A large percentage of your credit score is calculated by your credit utilization ratio. It is recommended to keep your credit usage between 15-20%. For example, if you have a $1,000 available line of credit, do not keep a balance of more than $150-$200 on it at a time. The lower the balance the better. You can also request to raise your credit limit, but do not increase your spending to keep your ratio lower and help your credit score.
As a rule of thumb, your credit card debt should never exceed your checking and savings account balances. It is okay to charge something on your credit card to keep some money in the bank for easy cash access, but you should be able to pay all credit card balances off in full at any given time, or you really cannot afford to charge it.
9. Pay bills twice per month.
I use my credit card for everything, because I get cashback on all of my purchases, not just in certain categories. For this reason, I pay my credit card twice per month (or more) to keep the balance low. That way, once it’s reported to the credit agencies, the balance isn’t showing maxed out.
I have also paid my car loans twice per month. I divide the payment in half every pay day, so I do not have to make the full payment all at once. Always call your lender to see if they accept partial payments, because some do not and will reject a partial payment. My mortgage company does not allow partial payments, so I always pay more than the amount due, but I only pay it once per month, to avoid a partial payment rejection.
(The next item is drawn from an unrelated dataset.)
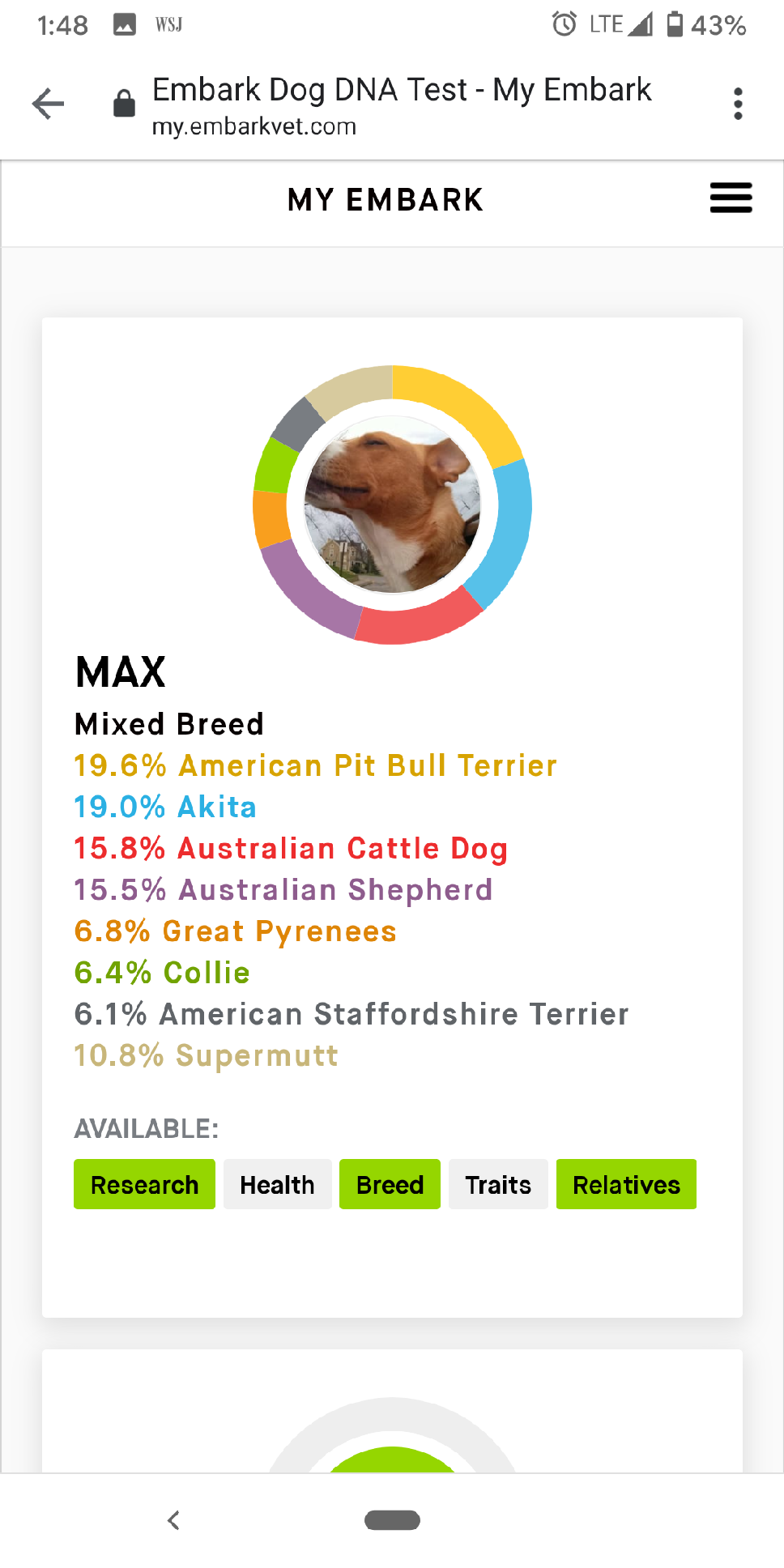
Task: Tap the browser back arrow
Action: [48, 104]
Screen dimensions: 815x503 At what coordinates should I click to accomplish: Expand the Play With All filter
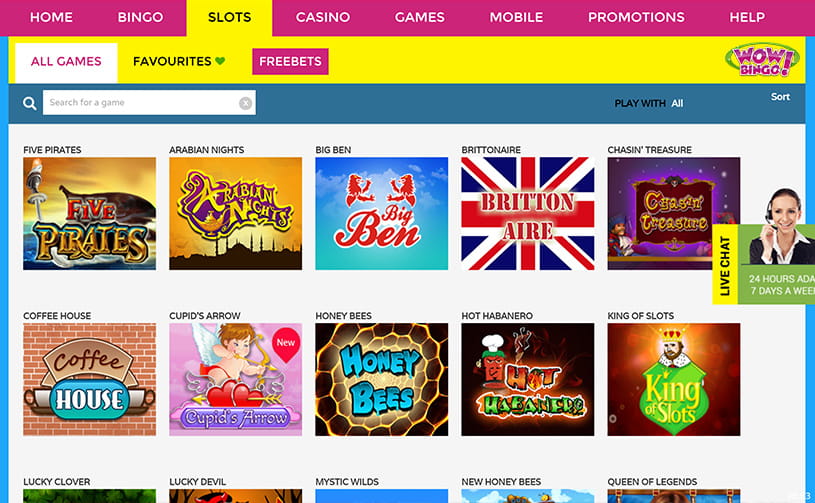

10. Apply for a secured credit card.
If you can’t get approved for a credit card, try for a secured credit card instead. Secured credit cards are offered by many financial institutions. For a $500 credit card, you may be required to put $500 or slightly more on deposit with the creditor, which they will hold as security while you utilize the credit card. Typically, after a year of established on time monthly payments and great history, you can apply for an unsecured card with ease. They will refund your initial deposit as well, as long as you don’t have an unpaid balance.
11. Freeze your credit report.
One way to keep yourself from opening too many new accounts, is by placing a freeze on your credit report to keep lenders and yourself from accessing it too easily. This works great if you tend to open new accounts at every store, because they are offering some promotion or discount when you open a new card with them. Make sure you contact TransUnion, Equifax, and Experian to place a freeze with all 3 agencies.
At the time of writing this, it is currently free to place the freeze and to temporarily or permanently lift it with all 3 agencies. Placing a freeze also helps to keep others from opening fraudulent accounts in your name.
Keep in mind, if you do need to apply for credit, the freeze may cause delays if you don’t temporarily lift the freeze prior to applying for new credit. Many lenders will pull one of the reports instead of all three, so you can contact them ahead of time to find out which report they use. Then you can get the freeze lifted for the period of time you think you’ll need to complete your new financing.
Let’s be realistic: most of our financial mistakes of the past do not have a quick fix. Just because you may have made some mistakes with your credit or acquired large debt, it doesn’t mean you have to stay there. Your credit score may not be in the 800’s right now, but that does not mean that you can’t get there. You may owe some debt, have trouble getting approved for new financing, etc., but you can fix it.